▶ _Exercise brief_
Exactly what is written in the records below should be returned, minus the images.

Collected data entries
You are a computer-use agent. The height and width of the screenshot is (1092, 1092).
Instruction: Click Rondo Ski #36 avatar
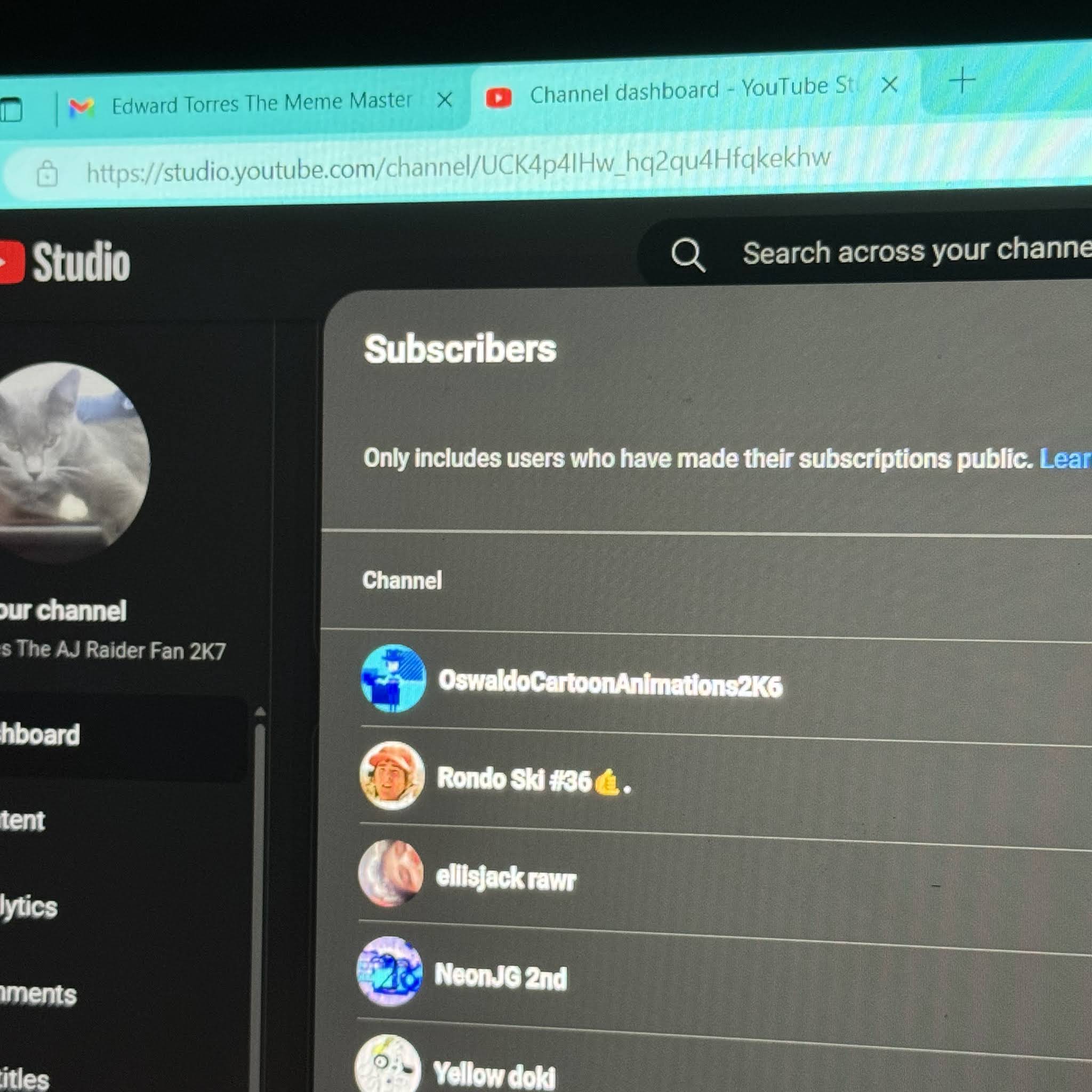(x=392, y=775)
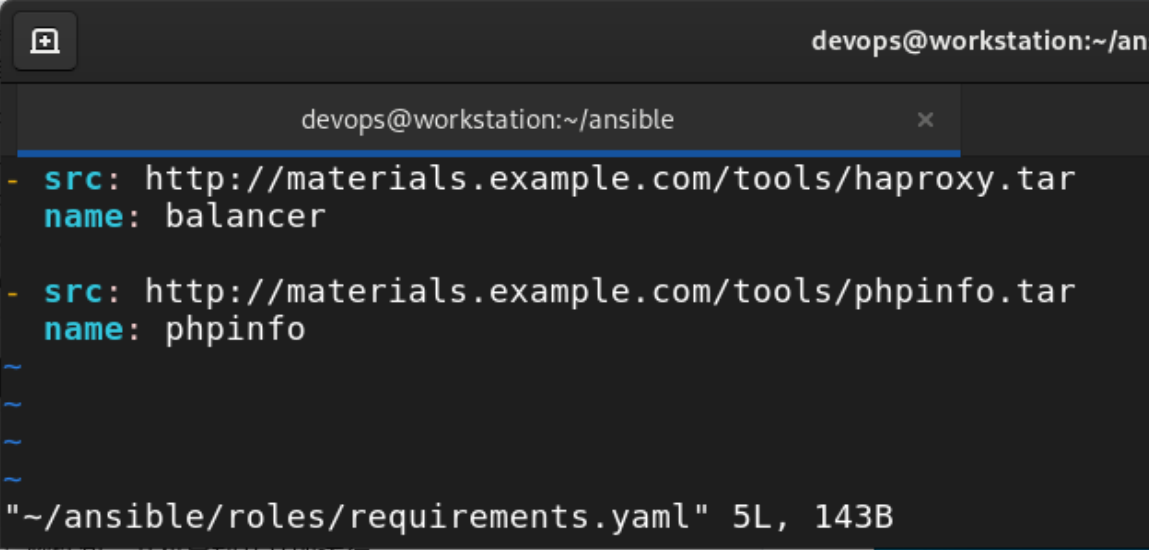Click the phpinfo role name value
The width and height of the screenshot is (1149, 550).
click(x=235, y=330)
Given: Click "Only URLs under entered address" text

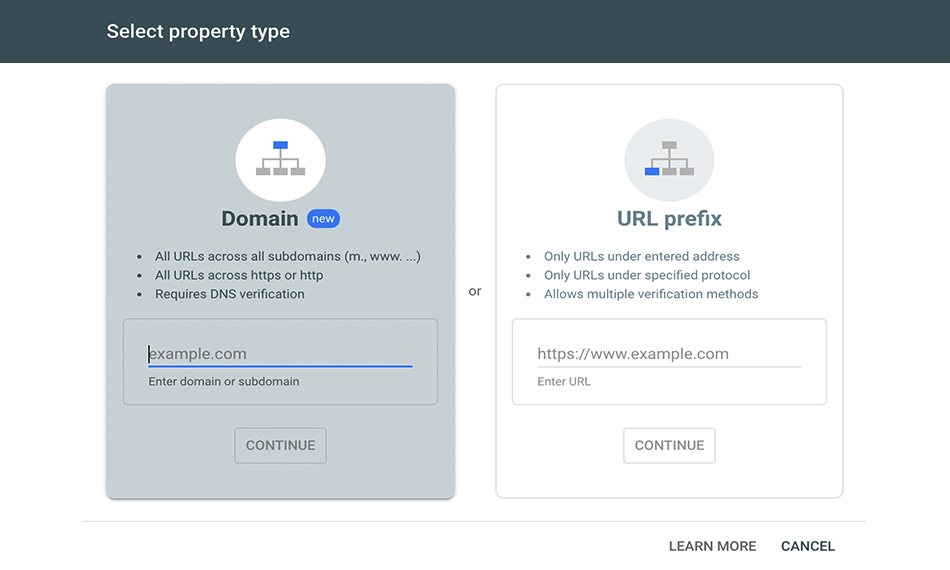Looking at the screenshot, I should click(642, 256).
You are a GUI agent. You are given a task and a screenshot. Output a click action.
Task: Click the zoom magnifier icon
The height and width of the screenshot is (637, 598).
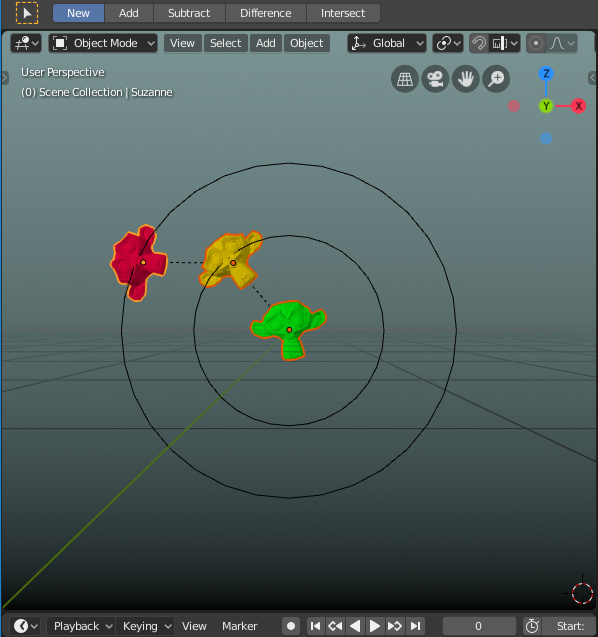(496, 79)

▶ _Reply to the task_
You are a computer-use agent. The height and width of the screenshot is (1092, 1092).
Instruction: Click Rondo Ski #36 avatar
(x=392, y=775)
Click the phpinfo role name value
The width and height of the screenshot is (1149, 550).
click(x=235, y=330)
Given: Click "Only URLs under entered address" text

Looking at the screenshot, I should click(642, 256).
You are a GUI agent. You are given a task and a screenshot. Output a click action.
Task: Click the zoom magnifier icon
The height and width of the screenshot is (637, 598).
(496, 79)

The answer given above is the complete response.